The Game: This n***a heard the beat, the Just Blaze beat, and that n***a wrote a 16 [bar verse]. And he went in and laid that s**t in like five minutes. We spent the next three or four hours just talking about Hip-Hop, and the state of Hip-Hop, and where it was going, and how its shifted. And he gave me props for what I had did, and that I’m a fan. And I couldn’t get past the fact that this n***a was in my studio recording this song – with me. It’s one of my dreams.

I wanted to record a song with all of the n***as I look up to. I conquered Snoop, I got Nas, I got Dre. The only n***a left is Jay. I think Jay [has apprehension] because of what I did to his organization, as far as Bleek and the Young Gunz. I got love for Jay, I’m a fan of Jay so n***as can’t say I won’t say that. I’m a competitive n***a. There’s only one number one spot in Hip-Hop, and I’m competing like the rest of these n***as. Anything [people say] about me beefing with Jay, that s**t is purely false. I got nothing but love for Jay, but its a competition and I’m gonna compete. Who are you talking about when you said, “You 38 and you still rapping?” [from “It’s Okay (One Blood)]

The Game: Tony Yayo [of G-Unit]. So that was Tony Yayo and not Jay?

The Game: Nah. Its a not of n***as in the game that’s 38, but I was specifically talking about Tony Yayo. If the shoe fits… Is it an age thing? You have people you look up to like Ice Cube, Kool G Rap, Rakim, Ice-T that are still rapping. A lot of them are older than even Tony Yayo…

The Game: Yeah, but I’m saying – they ain’t 38 though. If you ain’t 38, you good. If you actually 38, that might apply to you. If you 39 or 37, you good. I think when n***as turn 38, you should just not rap that year and come back the next year and do it. [Laugh] How important is strategy to you with how you address beef? I know you and Jimmy had a specific war strategy with G-Unit and your G-Unot campaign.

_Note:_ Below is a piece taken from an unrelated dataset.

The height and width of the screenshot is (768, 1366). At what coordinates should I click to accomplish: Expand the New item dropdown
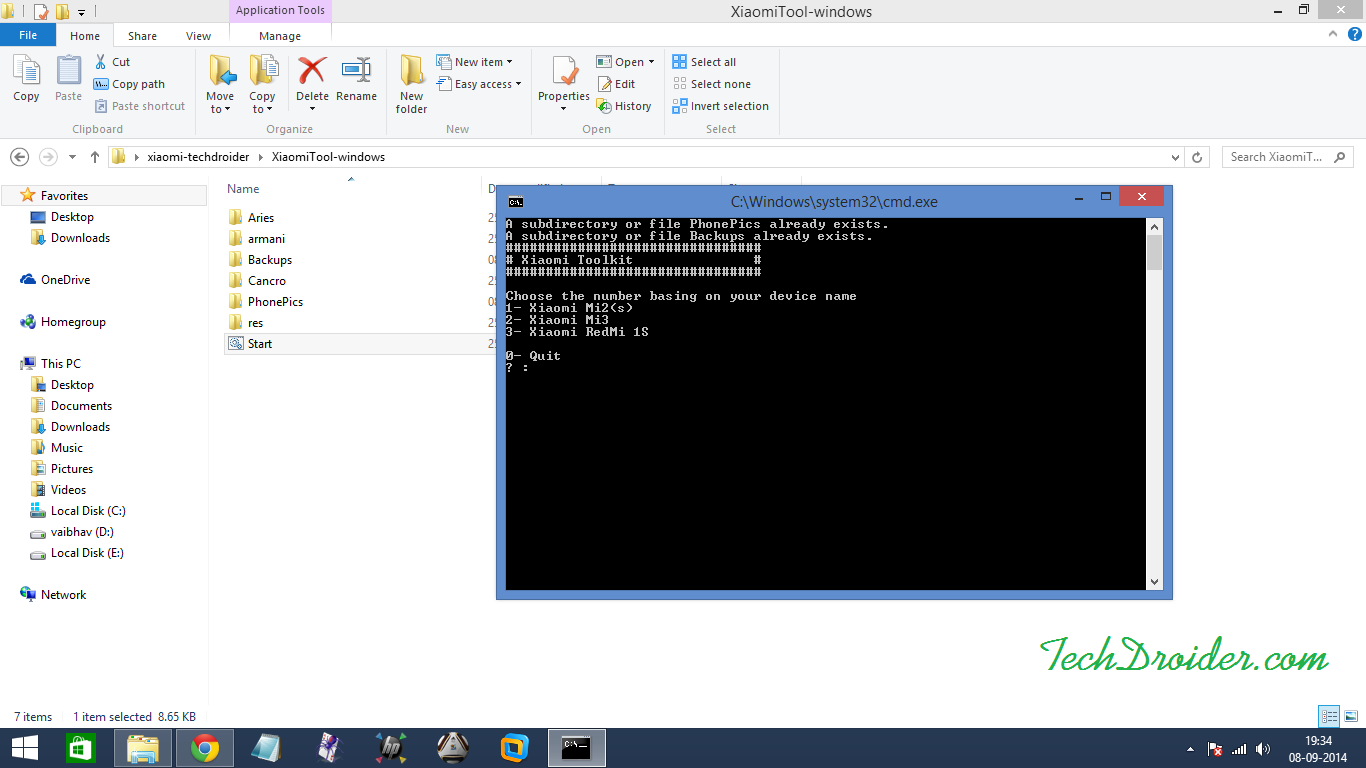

The Game: Strategy is all you got. You gotta plan. You gotta analyze all your thoughts, put them down and really figure out a solution, a strategy if you will, to conquer the competition, man. We went to the drawing board and wrote down A, B and C. We didn’t even have to use B or C, because Plan A worked. And, at the end of the day, you check SoundScan, you check the clothing store, you check and see what I’ve done to G-Unit as a whole. And 50, he’ll probably never admit it, but he’s sitting somewhere, that n***a knows what’s up. Lloyd Banks flopped. Don’t try to blame it on the climate [of the music industry]. Last time, he sold 400,000 the first week. I was there for that and this time he comes out and sell 140,000 [his first week], the 40,000 [his second week], then 25. That n***a’s gone, he’s done with. Yayo sold more than Banks and Yayo flopped. Mobb Deep flopped. They selling the [G-Unit] clothes in Ross [Dress For Less] and these little stores and they probably got their clothes in bodegas and s**t. That’s what I’ve done to these n***as. The shoes, the G-Unit shoes are on sale for like $14.99 at Payless. [Editor’s note: G-Unit shoes are not sold in Payless and typically retail for $50 and over.] I’ve killed these n***as brand, man. Right now, the only person 50 can save is himself, and I’ll sign him to Black Wall Street if he wanna get down. Now, Dre’s not on the album, but there are some songs that sound similar to him and you sometimes rap in his tone. Was that on purpose or was that more of his influence?

The Game: Nah, that’s just myself. I’m from Compton, man. History repeats itself and it’s just my time. Everybody had their time, N.W.A. and Dre and all them n***as and when I listen to my records, I sound like Game. My voice, sometimes it sounds like this, sometimes it sounds like that. People appreciate my diverse rhyme scheme. That’s just what it is. At the end of the day, n***as love it. Whatever it is, it’s me. I’m The Game, and this is what I do. Can you talk about “The Doctor’s Advocate,” because it’s a tight song that reveals a lot about your current relationship with Dr. Dre. It’s extremely personal with you and Busta Rhymes, as your advisor.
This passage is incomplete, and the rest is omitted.